Para além do sentimento de que a política não conseguiu lidar com as grandes crises dos últimos anos, há também a impressão "de que estão pior" do que os seus pais em termos de condições socioeconómicas.
O desinteresse dos jovens pela democracia resulta, portanto, de um desfasamento geral e contínuo entre o que eles exigem e o que é efetivamente realizado pela classe política. Em média, cerca de um terço dos inquiridos não confia nos políticos para servirem os seus interesses e abordarem as questões que lhes interessam, sobretudo a pobreza, a desigualdade, os direitos humanos, as alterações climáticas e a corrupção.
Estará a democracia realmente em risco de extinção?
Nenhum dos especialistas considera que a extinção da democracia seja minimamente possível.
"As democracias continuam a surgir e as já estabelecidas nunca caíram. Na verdade, é errado dizer que existe uma crise da democracia. Existem problemas de funcionamento em algumas democracias, por exemplo na Hungria, na Polónia.
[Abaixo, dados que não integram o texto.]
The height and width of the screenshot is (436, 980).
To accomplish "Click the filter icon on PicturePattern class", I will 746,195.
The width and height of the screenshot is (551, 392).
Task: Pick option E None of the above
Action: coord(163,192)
Mas a democracia não está em crise", afirma Gianfranco Pasquino, professor honorário de Ciência Política.
Samarasinghe acrescenta: "os valores que as pessoas defendem, incluindo os direitos humanos, estão tão profundamente enraizados, mesmo nos países que têm governos mais autoritários, que não há maneira de desaparecerem".
A preocupação é outra: o que pode acontecer durante este período de desalinhamento. "Penso que os líderes políticos, nacionais e internacionais, têm de ter em mente as consequências da inação".